How the Medicare Advantage Plans differ from the Medicaid policies?

The Federal and the different state Governments in the USA offers arrays of medical benefit plans to ensure that the US residents have access to proper Medical facilities, irrespective of having low income. Apparently, this might appear to be a candid opportunity for the residents, however, should you want these plans to offer you the appropriate coverage when you will need it the most, it is necessary that you have chosen the most suitable plan.

The Medicare Advantage Plans and the Medicaid are among the most popular health schemes for the people in the US. Here are the key differences between these 2 plans.

Who offer these schemes?

 As for the 2018 Medicare Advantage Plans, it is offered by the Federal Government in collaboration with the Private Insurance companies, approved by Medicare. On the other hand, the Medicaid policy comes from the state government. Thus, the former plan is under the jurisdiction of the Federal government, while the latter is jointly operated and monitored by the Federal and  different state governments in the country. As such, the Medicaid policy has significant points of differences in different states in terms of the rules & regulation, extent and scope of coverage as well as the premium rate.

Who are the target customers for these schemes?

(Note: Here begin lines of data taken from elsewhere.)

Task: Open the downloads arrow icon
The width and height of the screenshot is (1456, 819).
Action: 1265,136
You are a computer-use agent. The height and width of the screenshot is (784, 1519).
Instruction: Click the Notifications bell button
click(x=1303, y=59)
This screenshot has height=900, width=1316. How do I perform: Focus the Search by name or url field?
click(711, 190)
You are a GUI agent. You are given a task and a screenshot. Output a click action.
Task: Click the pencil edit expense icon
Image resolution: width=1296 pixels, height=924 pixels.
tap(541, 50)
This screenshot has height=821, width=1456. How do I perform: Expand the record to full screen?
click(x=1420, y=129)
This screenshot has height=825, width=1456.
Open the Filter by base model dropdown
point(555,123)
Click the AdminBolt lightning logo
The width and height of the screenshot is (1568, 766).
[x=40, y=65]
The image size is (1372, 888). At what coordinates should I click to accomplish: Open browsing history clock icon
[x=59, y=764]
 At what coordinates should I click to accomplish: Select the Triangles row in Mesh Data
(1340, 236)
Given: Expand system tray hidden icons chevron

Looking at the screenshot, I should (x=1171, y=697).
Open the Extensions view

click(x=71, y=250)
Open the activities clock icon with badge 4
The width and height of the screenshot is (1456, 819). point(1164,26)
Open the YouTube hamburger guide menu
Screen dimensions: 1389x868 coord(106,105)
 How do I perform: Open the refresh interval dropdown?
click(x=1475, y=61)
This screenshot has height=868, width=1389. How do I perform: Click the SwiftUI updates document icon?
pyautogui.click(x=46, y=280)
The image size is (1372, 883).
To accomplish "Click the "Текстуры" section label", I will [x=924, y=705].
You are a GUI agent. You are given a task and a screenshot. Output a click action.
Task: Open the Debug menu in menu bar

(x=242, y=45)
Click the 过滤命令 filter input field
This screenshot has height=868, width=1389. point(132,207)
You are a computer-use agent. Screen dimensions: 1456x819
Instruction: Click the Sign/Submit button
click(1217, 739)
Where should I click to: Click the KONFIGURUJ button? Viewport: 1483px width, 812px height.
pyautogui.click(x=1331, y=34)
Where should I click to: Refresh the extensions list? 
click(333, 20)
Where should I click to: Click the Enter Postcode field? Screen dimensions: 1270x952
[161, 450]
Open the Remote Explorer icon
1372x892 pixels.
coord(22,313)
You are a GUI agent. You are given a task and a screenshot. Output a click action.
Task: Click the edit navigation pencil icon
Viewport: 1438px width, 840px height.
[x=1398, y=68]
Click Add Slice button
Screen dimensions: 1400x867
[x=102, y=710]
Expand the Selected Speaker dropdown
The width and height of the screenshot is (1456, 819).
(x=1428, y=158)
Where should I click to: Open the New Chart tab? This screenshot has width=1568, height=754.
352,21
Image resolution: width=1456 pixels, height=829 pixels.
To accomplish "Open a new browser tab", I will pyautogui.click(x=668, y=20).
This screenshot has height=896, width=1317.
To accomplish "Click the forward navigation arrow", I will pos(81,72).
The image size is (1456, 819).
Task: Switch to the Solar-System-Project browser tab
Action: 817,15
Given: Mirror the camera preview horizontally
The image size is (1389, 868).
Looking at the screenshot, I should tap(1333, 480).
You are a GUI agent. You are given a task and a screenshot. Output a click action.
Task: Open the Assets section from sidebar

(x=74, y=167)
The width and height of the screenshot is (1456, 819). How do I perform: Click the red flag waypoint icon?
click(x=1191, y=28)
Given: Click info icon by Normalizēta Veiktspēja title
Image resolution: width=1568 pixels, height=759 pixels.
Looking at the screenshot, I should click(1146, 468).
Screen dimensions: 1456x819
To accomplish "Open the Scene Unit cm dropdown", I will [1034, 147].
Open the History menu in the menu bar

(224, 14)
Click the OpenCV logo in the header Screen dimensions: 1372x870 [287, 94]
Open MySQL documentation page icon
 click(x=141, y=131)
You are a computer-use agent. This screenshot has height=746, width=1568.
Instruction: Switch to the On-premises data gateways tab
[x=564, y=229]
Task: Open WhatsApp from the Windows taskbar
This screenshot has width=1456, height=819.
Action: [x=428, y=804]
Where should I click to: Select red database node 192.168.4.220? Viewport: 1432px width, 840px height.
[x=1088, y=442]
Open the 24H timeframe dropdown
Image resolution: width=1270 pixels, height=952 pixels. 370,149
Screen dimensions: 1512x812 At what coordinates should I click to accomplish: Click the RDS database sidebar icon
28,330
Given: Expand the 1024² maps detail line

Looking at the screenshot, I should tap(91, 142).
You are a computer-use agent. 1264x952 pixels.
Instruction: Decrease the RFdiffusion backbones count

The Medicare Advantage Plans are targeted to individuals, who have attained the minimum age of 65 years and are having grave disabilities. On the other hand, the Medicaid policy is meant for the Low income group individuals.

However, you need to keep in mind that based on certain conditions, an individual can qualify for both these policies and for such individuals, these policies, jointly, offer the most robust health protection, even if they come within the category of low income group. Basically, both these policies are designed in line with the social welfare objectives of the Federal and state governments and their purpose is to ensure that no residents are deprived of adequate medical care for inability to afford the rising cost of medications.

While picking these plans, you need to ensure that the plans are personalized to the extent that it meets your probable health care needs and is offering you some significant coverage, in terms of the scopes and extent of the coverage. You should always opt for the schemes with the highest star rating that indicates superior performance of the plans, consistently for the last few years.